Metin Alıntısı →

----

C: Fosforun sizinle ilişkisi hakkında sen yorum yapmaya ne dersin?
S: (L) Bilmiyorum. Fosfor ile karbon arasında bir ilişki var mı?
C: Konuyu götürmek istediğimiz yer orası değildi.
S: (L) Fosfor beyin için gerekli bir element.
C: Evet.
S: (L) Fosfor hakkında tüm bildiğim bu. Yeterli bilgim yok.
C: O halde neden bunu sonraya bırakmıyorsun?

21 Aralık 1996
S: (L) Yani TA bu alana sanki her birey ayrı ayrı sahipmiş gibi atıfta bulundu ama aslında ödünç alınıyor. Peki
bu alan nereden ödünç alınıyor?
C: 7 no'lu yoğunluk.
S: (L) Bu en yüksek yoğunluk. 7 numara. Yani "Tanrı." (TA) "Yaratıcı."
C: Hayır, "bir ile birleşme."
S: (TA) Peki yedinci yoğunluk kendini hayatta mı ifade ediyor? Hayatın kendisi mi? Hayatın bir örneği mi?
Yaşayan birşey mi?
C: Tam olarak öyle değil, ama buna tüm seviyelerde ve tüm temsillerdeki bilincin canlandırıcı kuvveti
diyebiliriz.

----

Girdi Verileri →
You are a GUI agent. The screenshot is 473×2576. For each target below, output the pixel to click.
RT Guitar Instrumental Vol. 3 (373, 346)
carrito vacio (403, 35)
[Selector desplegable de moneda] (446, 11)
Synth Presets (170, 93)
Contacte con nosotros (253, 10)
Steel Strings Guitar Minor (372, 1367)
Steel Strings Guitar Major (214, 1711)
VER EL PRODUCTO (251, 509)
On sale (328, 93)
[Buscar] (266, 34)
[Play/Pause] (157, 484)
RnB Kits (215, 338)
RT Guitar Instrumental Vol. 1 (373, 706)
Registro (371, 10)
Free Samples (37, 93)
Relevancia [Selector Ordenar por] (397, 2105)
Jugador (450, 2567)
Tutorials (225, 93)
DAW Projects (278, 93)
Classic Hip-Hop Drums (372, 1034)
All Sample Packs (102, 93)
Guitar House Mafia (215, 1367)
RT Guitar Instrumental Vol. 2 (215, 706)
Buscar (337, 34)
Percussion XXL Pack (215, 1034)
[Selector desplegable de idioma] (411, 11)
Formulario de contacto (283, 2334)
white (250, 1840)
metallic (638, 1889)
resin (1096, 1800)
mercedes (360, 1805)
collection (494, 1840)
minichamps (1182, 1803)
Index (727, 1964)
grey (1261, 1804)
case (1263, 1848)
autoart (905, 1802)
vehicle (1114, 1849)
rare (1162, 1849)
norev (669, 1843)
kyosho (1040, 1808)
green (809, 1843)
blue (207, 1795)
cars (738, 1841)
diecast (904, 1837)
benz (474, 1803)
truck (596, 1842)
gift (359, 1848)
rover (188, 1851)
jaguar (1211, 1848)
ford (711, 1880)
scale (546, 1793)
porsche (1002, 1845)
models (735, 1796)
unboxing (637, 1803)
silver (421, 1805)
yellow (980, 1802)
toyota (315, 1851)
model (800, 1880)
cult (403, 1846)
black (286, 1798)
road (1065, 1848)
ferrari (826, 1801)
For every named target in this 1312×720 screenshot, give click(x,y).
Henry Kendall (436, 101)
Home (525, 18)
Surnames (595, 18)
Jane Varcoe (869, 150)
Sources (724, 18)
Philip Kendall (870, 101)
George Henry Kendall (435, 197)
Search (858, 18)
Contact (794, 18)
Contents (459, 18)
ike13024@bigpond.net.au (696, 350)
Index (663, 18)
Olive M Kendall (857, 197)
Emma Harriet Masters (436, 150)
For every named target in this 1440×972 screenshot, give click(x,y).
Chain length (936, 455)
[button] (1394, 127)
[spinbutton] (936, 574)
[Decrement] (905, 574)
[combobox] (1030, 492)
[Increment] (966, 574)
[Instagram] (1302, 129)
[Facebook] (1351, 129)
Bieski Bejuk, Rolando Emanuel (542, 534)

----

Yapılacaklar →
1. Metin alıntısında alanın ödünç alındığı yer olarak hangi yoğunluk gösteriliyor?
2. Girdilerde "DAW Projects (278, 93)" içeren satırdan başlayıp "Search (858, 18)" içeren satırla biten kısmı yeniden yazın ve bu kısımda "Kendall" yerine "Kendal" koyun. Başka hiçbir şeyi değiştirmeyin.

Görevlere Göre Yanıtlar →
1. 7 no'lu yoğunluk.

2.
DAW Projects (278, 93)
Classic Hip-Hop Drums (372, 1034)
All Sample Packs (102, 93)
Guitar House Mafia (215, 1367)
RT Guitar Instrumental Vol. 2 (215, 706)
Buscar (337, 34)
Percussion XXL Pack (215, 1034)
[Selector desplegable de idioma] (411, 11)
Formulario de contacto (283, 2334)
white (250, 1840)
metallic (638, 1889)
resin (1096, 1800)
mercedes (360, 1805)
collection (494, 1840)
minichamps (1182, 1803)
Index (727, 1964)
grey (1261, 1804)
case (1263, 1848)
autoart (905, 1802)
vehicle (1114, 1849)
rare (1162, 1849)
norev (669, 1843)
kyosho (1040, 1808)
green (809, 1843)
blue (207, 1795)
cars (738, 1841)
diecast (904, 1837)
benz (474, 1803)
truck (596, 1842)
gift (359, 1848)
rover (188, 1851)
jaguar (1211, 1848)
ford (711, 1880)
scale (546, 1793)
porsche (1002, 1845)
models (735, 1796)
unboxing (637, 1803)
silver (421, 1805)
yellow (980, 1802)
toyota (315, 1851)
model (800, 1880)
cult (403, 1846)
black (286, 1798)
road (1065, 1848)
ferrari (826, 1801)
For every named target in this 1312×720 screenshot, give click(x,y).
Henry Kendal (436, 101)
Home (525, 18)
Surnames (595, 18)
Jane Varcoe (869, 150)
Sources (724, 18)
Philip Kendal (870, 101)
George Henry Kendal (435, 197)
Search (858, 18)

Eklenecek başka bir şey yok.